I have scheduled 9 data services jobs (nothing special - just data extract from a db and load into some flat files) and created the necessary .bat files and associated .txt files to store in a directory(not the default directory)
When I initiate the .bat files directly from the directory on the server, some of them work and some of them do not.
Every time I try it is different jobs that fail.
The error message in the AL_RWJobLauncherLog is;
Hi Ganesh,
Thanks for your suggestion.
I can confirm the CMS connection is populated and TEST works OK.
The problem I have is that it intermittently runs.
While watching the task manager, sometimes it spawns an al_engine and the job initiates OK and sometimes the AL_RWJobLauncher.exe just ends with the error message.
We have 2 job servers within a job server group.
The 2nd job server is on a 2nd Windows server.
The 2nd Windows server provide an extra Job Server only for increased capacity to run jobs.
My feeling is the issue lies with the current set up of 2 job servers across 2 machines - as we do not have the issue in our test environment. What I do not understand is how it can work sometimes and not others.
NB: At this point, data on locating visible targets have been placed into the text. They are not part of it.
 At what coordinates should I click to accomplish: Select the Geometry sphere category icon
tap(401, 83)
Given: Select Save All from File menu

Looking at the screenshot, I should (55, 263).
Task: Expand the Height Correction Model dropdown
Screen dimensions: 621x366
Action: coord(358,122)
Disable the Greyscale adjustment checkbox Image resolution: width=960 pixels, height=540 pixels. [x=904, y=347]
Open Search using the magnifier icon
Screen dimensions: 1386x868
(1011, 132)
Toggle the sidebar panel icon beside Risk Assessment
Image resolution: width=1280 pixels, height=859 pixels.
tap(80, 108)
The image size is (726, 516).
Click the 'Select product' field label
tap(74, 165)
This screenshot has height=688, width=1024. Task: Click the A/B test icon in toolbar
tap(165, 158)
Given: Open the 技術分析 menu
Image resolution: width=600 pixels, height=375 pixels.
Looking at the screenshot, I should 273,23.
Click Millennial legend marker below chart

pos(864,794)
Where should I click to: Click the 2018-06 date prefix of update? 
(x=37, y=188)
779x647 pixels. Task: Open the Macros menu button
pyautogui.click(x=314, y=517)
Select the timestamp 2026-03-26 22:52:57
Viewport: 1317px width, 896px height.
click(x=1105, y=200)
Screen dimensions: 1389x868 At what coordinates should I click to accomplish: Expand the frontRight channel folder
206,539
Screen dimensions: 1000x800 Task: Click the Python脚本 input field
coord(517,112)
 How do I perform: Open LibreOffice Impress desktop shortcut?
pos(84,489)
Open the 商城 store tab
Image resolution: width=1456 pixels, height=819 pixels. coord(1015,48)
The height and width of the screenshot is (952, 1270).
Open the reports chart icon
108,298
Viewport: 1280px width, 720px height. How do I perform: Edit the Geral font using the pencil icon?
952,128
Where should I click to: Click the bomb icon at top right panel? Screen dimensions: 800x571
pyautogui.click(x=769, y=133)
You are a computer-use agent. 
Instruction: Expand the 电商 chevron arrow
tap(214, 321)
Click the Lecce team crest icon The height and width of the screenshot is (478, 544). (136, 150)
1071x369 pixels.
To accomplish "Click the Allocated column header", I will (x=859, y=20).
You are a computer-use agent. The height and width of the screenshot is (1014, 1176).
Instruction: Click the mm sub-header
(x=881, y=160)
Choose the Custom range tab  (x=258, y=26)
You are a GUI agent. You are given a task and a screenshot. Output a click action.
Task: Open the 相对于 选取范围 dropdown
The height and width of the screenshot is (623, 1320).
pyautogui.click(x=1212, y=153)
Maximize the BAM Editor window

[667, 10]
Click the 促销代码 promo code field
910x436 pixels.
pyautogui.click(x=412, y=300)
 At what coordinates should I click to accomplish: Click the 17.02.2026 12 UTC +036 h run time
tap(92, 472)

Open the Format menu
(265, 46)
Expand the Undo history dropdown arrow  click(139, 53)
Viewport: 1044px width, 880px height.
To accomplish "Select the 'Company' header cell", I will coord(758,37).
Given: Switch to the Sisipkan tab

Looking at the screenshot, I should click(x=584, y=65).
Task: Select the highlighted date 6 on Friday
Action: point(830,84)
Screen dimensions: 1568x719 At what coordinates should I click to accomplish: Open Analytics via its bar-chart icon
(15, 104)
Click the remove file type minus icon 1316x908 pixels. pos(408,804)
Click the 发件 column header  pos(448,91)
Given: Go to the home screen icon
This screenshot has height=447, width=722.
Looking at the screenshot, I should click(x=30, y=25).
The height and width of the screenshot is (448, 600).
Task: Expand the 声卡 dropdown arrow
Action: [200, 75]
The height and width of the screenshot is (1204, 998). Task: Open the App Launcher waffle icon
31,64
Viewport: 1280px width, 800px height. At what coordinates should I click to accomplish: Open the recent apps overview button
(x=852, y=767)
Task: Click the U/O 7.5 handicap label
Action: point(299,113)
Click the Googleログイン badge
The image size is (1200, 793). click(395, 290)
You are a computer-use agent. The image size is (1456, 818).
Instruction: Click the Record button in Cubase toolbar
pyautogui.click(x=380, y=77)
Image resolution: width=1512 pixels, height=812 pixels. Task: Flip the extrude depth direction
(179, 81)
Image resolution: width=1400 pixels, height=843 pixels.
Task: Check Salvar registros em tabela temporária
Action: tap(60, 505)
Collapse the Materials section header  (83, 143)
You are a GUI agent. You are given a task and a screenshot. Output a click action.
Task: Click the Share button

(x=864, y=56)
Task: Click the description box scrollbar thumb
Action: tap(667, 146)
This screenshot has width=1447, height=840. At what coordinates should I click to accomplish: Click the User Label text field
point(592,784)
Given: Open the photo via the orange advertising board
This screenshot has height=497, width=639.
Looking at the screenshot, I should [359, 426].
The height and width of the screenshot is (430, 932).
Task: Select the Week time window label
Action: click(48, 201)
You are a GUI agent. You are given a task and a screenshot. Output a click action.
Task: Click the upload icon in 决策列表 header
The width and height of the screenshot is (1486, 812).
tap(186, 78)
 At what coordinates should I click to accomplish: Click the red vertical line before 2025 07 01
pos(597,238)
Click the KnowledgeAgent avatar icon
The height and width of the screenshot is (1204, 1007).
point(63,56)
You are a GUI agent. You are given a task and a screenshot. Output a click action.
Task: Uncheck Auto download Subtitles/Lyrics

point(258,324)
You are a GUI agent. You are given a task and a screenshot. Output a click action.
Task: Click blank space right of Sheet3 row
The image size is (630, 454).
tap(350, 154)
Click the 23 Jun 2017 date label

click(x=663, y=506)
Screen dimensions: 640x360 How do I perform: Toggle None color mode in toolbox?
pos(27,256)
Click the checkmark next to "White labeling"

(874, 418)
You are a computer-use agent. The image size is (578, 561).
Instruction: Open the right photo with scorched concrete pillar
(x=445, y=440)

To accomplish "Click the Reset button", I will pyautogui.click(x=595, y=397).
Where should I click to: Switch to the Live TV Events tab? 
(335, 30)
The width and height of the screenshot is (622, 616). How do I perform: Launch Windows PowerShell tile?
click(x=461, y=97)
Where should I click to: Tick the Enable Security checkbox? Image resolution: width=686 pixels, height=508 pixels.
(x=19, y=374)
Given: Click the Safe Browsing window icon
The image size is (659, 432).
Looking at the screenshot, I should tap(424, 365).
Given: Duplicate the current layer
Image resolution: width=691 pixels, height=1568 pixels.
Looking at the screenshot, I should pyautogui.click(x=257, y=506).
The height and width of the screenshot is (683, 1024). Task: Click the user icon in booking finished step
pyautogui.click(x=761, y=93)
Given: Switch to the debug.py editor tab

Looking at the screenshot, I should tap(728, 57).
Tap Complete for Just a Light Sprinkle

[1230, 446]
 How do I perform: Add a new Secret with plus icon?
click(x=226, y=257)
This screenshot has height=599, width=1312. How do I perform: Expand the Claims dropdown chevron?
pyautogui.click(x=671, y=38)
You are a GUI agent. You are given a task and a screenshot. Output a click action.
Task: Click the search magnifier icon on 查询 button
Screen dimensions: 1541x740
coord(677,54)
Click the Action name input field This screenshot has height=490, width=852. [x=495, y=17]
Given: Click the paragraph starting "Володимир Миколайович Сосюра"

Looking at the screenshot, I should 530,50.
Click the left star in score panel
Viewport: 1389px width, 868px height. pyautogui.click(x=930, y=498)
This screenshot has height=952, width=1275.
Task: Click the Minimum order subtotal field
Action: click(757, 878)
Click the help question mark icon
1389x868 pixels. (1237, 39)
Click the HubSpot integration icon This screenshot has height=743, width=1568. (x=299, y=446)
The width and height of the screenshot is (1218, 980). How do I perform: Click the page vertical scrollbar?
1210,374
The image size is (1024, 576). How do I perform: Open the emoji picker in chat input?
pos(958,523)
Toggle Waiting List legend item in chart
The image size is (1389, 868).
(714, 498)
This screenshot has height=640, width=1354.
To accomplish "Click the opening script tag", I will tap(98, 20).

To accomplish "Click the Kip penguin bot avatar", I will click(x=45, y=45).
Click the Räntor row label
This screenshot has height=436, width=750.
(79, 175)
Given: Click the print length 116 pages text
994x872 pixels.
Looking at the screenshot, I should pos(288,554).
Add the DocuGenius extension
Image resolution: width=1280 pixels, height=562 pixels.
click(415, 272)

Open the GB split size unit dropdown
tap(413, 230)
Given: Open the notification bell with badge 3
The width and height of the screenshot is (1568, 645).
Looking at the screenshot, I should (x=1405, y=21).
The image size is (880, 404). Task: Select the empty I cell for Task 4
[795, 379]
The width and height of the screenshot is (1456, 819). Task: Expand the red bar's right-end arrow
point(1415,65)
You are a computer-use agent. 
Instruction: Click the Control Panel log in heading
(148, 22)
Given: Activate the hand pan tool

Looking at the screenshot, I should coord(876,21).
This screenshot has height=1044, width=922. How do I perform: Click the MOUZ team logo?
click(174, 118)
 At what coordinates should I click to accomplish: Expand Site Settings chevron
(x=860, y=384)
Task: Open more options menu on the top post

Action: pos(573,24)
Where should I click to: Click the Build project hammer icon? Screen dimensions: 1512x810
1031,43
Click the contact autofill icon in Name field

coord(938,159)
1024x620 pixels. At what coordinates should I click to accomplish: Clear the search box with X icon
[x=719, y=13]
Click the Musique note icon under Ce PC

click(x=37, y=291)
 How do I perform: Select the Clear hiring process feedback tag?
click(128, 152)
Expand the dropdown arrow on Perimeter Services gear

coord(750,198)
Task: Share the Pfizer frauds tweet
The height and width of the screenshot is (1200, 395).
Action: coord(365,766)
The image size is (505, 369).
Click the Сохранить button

I’ve removed the 2nd remote job server from the server group and exported the execution commands again, but the same issue occurs. There is even a reference in the .txt file to -CmAPP0928 (APP0928 is the second Windows server - I do not know where it is picking this up from as the commands are exported to the primary server)
In the AL_MACHINE_INFO table I have 4 records.
1 for each of the Job Servers
1 for the Administrator
and 1 for the RepoManager
Bingo! That is why I asked about your setup. One of your servers is having problems.
Why it sometimes works and sometimes not: not entirely sure anymore, but the job launcher is a local program. It could be that the job is sometimes started on one server, and later then on the other.
How is the host name in AL_MACHINE_INFO for the job servers? Is there a difference in notation? Try for example the ip-address instead of a host name. And if there is a host name, please change it to the fully qualified host name.
Did you check the CMS connection for both job servers?
Thanks.
The MACHINE_NAME in the table is not qualified (i.e. APP0123)
How do I amend the AL_MACHINE_INFO table - can I do this via the DS Management console or the CMC ?
I have exported the command again, (setting the job server or Server Group option to just the primary job server) So, I was expecting the job to work every time I initiate it from the primary server, but again it is inconsistent and when fails reports the same error in the AL_RWJobLauncher.log
*** ERROR: RWJobLauncher failed to connect to CMS. (BODI-1250220)
Is it possible the JobLauncher is still trying to send this job to the second job server?
1.Your CMS may be down as per the error msg ’ RWJobLauncher failed to connect to CMS’. Make it running and check.
2. Have a look on your .bat and .txt files. On the .txt file, the servername/system/hostname is passed through the variable -S. Ensure that this systemname is appropriate. Open ur mgmt console/cmc and look for the systemname. This name should be followed by -S.
3. If it does nt work further, Try to replacing the AL_RWJobLauncher.exe. Pick it from an app server that has the AL_RWJobLauncher.exe running fine.